*ENTRIES SHOWN*
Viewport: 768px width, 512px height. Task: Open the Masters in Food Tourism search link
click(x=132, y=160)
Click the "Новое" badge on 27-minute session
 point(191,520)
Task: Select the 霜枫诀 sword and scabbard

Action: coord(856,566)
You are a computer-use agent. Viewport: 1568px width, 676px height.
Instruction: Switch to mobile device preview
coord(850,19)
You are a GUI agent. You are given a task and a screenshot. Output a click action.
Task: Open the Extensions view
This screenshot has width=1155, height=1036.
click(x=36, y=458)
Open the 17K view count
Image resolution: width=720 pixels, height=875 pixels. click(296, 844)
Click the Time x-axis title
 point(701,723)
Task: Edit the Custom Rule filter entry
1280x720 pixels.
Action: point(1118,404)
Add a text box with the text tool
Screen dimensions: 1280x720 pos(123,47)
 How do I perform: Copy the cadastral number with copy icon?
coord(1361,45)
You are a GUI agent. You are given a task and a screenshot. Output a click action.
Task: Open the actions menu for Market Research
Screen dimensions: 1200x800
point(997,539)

*WORK ORDER*
Transcribe the entries exactly.

*RESPONSE*
Viewport: 768px width, 512px height. Task: Open the Masters in Food Tourism search link
click(x=132, y=160)
Click the "Новое" badge on 27-minute session
 point(191,520)
Task: Select the 霜枫诀 sword and scabbard

Action: coord(856,566)
You are a computer-use agent. Viewport: 1568px width, 676px height.
Instruction: Switch to mobile device preview
coord(850,19)
You are a GUI agent. You are given a task and a screenshot. Output a click action.
Task: Open the Extensions view
This screenshot has width=1155, height=1036.
click(x=36, y=458)
Open the 17K view count
Image resolution: width=720 pixels, height=875 pixels. click(296, 844)
Click the Time x-axis title
 point(701,723)
Task: Edit the Custom Rule filter entry
1280x720 pixels.
Action: point(1118,404)
Add a text box with the text tool
Screen dimensions: 1280x720 pos(123,47)
 How do I perform: Copy the cadastral number with copy icon?
coord(1361,45)
You are a GUI agent. You are given a task and a screenshot. Output a click action.
Task: Open the actions menu for Market Research
Screen dimensions: 1200x800
point(997,539)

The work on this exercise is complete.